Как видим, в средневековой жизни куда меньше того, за что многие читатели ценят качественное фэнтези. При этом мне не редко доводилось встречать в обсуждении или рецензиях на произведения критику героев за неправдоподобную наивность, неподобающую их возрасту или положению импульсивность, от чего мол даже читать сию недостоверную писанину противно, неинтересно, скучно, и хочется захлопнуть книгу. Однако давайте ещё раз на последок обратимся к словам историка:

«Жизнь и поступки коронованных особ нередко содержали в себе некий фантастический элемент, напоминающий нам о халифах Тысячи и одной ночи. Даже пускаясь в хладнокровно рассчитанные политические предприятия, государи то и дело ведут себя с безрассудством и страстностью, из-за мимолетной прихоти подвергая опасности свою жизнь и свои цели. Эдуард III без колебаний ставит под удар себя, принца Уэльского и интересы своей страны только для того, чтобы напасть на несколько испанских судов в отместку за их пиратские действия. - Филипп Добрый однажды вознамеривается женить одного из своих лучников на дочери богатого лилльского пивовара. Когда воспротивившийся этому отец девушки обращается с жалобой в Парижский парламент, герцог, впав в ярость, бросает важные государственные дела, которые удерживали его в Голландии, и, пренебрегая святостью Страстной недели, предпринимает опасное путешествие по морю из Роттердама в Слейс, дабы удовлетворить свою прихоть. Или, охваченный яростью после ссоры со своим сыном, он, как сбежавший из дому мальчишка, вскочив в седло, тайно покидает Брюссель и всю ночь блуждает по лесу».

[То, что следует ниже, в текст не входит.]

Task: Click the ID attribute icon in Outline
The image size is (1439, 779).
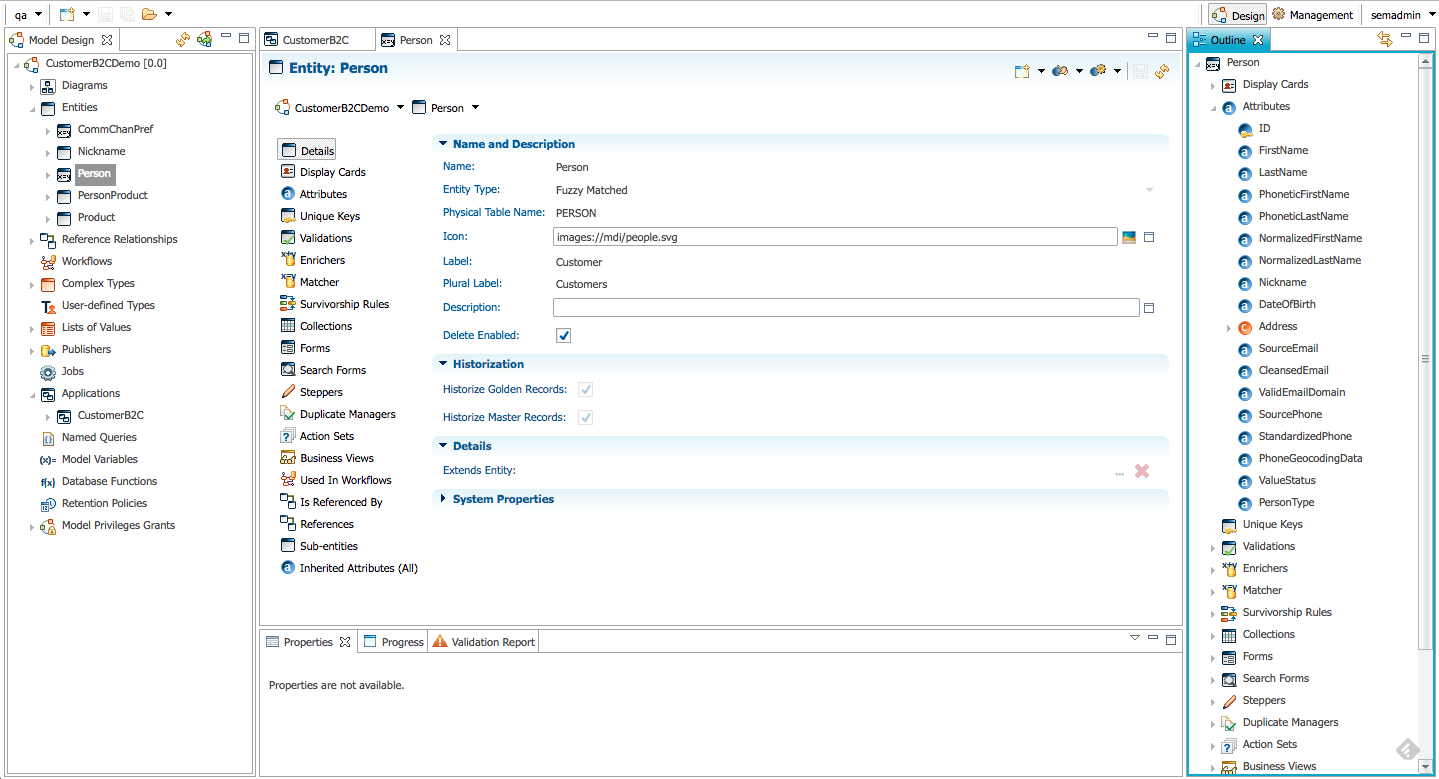Action: tap(1247, 128)
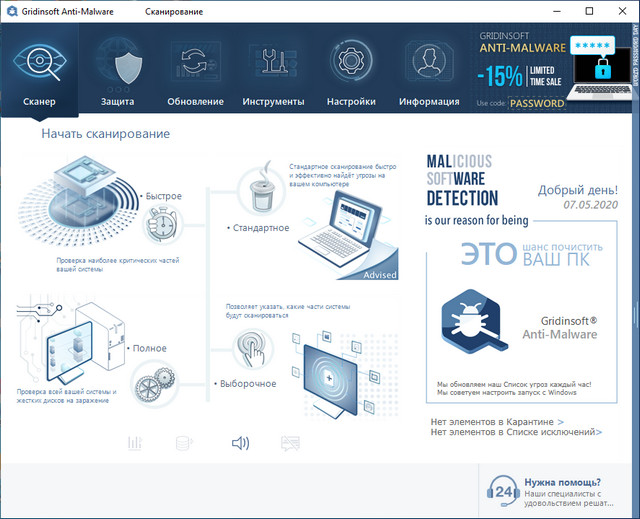Start the Быстрое quick scan stopwatch icon
The height and width of the screenshot is (519, 640).
[x=159, y=226]
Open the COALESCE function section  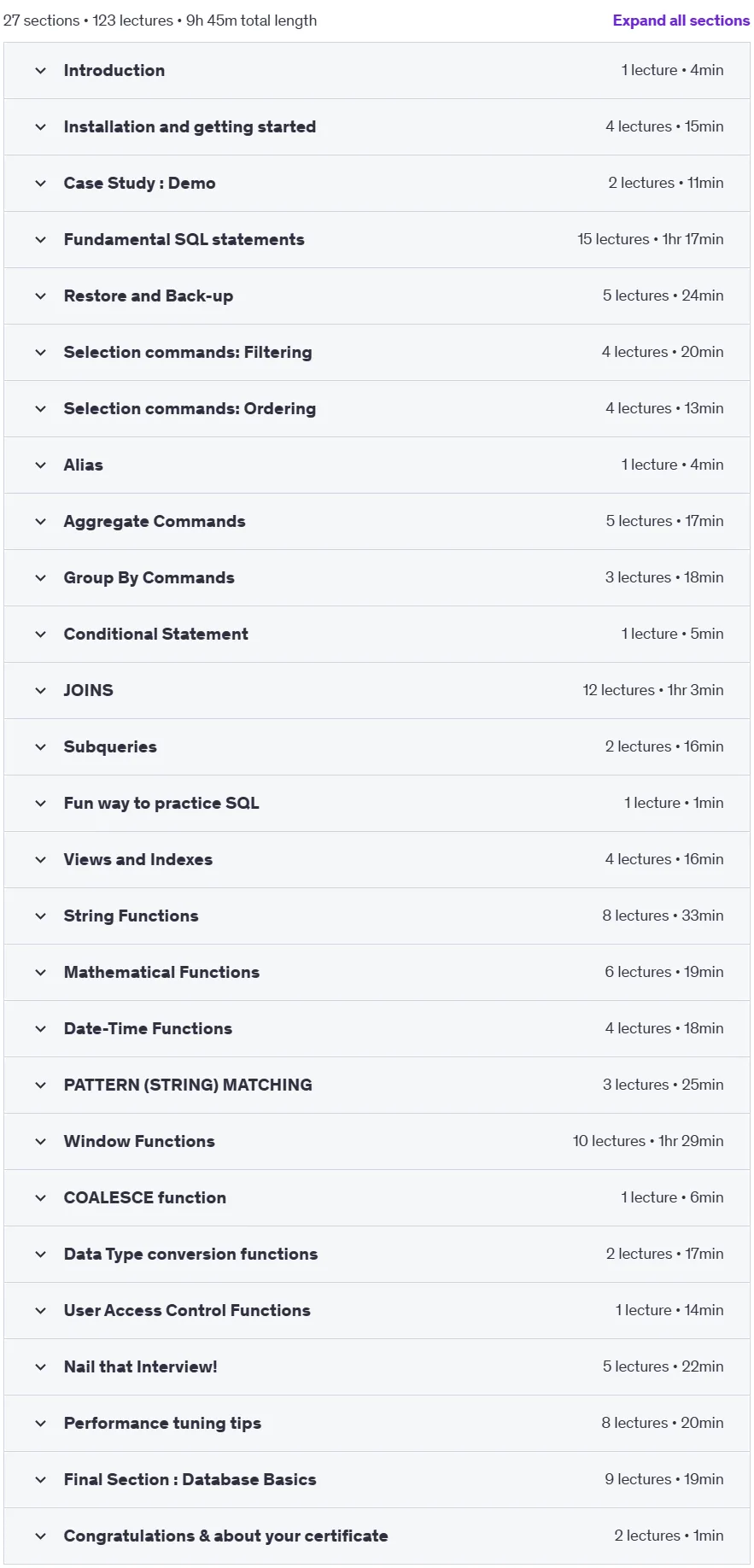pos(377,1198)
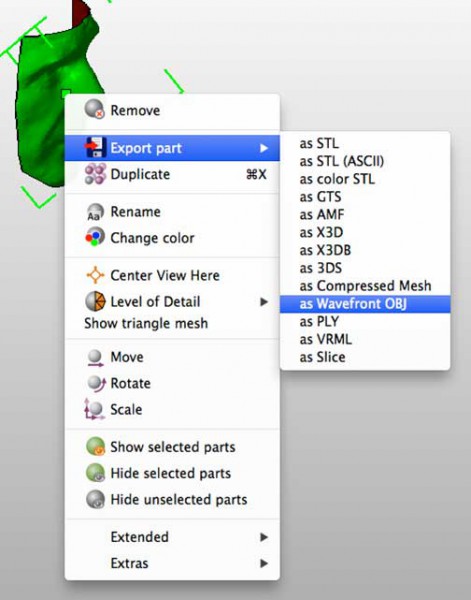
Task: Select the Rotate tool icon
Action: coord(96,383)
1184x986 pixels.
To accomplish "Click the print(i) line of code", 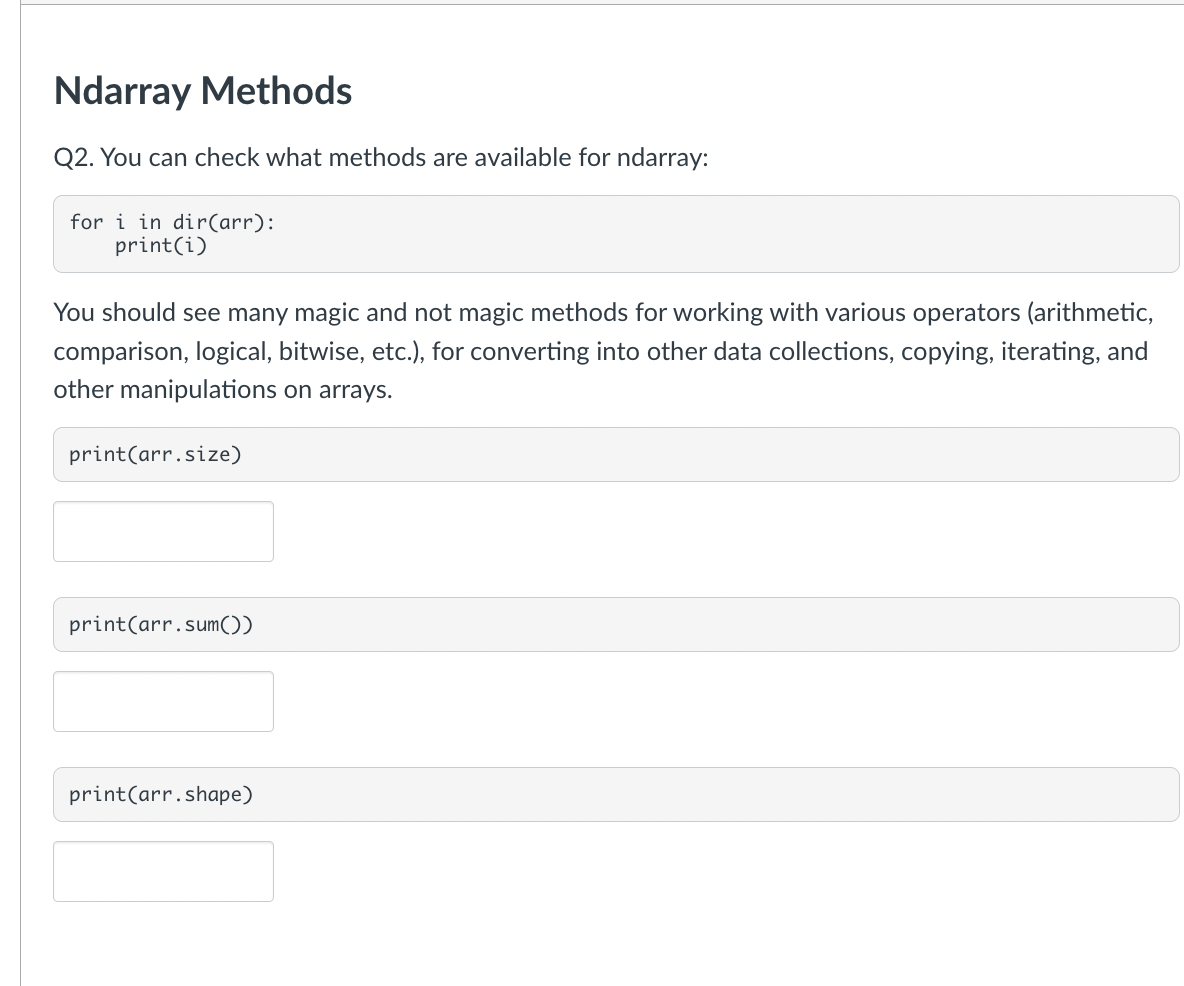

«Жизнь монарших особ окутана атмосферой приключений и страсти. И не только народная фантазия придает ей такую окраску. Как правило, нам трудно представить чрезвычайную душевную возбудимость человека Средневековья, его безудержность и необузданность. Если обращаться лишь к официальным документам, т.е. к наиболее достоверным историческим источникам, каковыми эти документы по праву являются, этот отрезок истории Средневековья может предстать в виде картины, которая не будет существенно отличаться от описаний политики министров и дипломатов XVIII столетия. Но в такой картине будет недоставать одного важного элемента: пронзительных оттенков тех могучих страстей, которые обуревали в равной степени и государей, и их подданных. В XV в. внезапные аффекты вторгаются в политические события в таких масштабах, что польза и расчет то и дело отодвигаются в сторону. Если же подобная страстность сочетается с властностью - а у государей именно так оно и бывает, - все это проявляется с двойною силой».

Пожалуй, данный обзор и так вышел весьма пространным, однако он описывает далеко не всё и не так детально, как мне того хотелось бы. Впрочем, полагаю, мы все и так догадывались, что никто не оберегает историческую достоверность в книгах, где позволено всё, от драконов и магии, до альтернативных миров. Любое историческое наследие в популярной культуре поддаётся, да и вынуждено поддаваться сильнейшей перекодировке, которая заключается примерно в том, что берётся оригинальная вещь, скажем костюм, изымается 5-20% его элементов (в фильмах типа «Астерикс и Обеликс, миссия Клеопатра», ещё больше), заменяется современным контентом. Это 5-20% замещают устаревший, не актуальный контент, разбавляя его новым и дотягивая до современного эстетического идеала. Как результат, форма обретает второе дыхание, начинает играть новыми красками, обогащая как старые, так и современные элементы новыми смыслами. Это диалог эпох, переосмысление и адаптация. О полной достоверности тут речи идти не может, а если вопрос стоит именно так, то вы либо историк, либо сексист.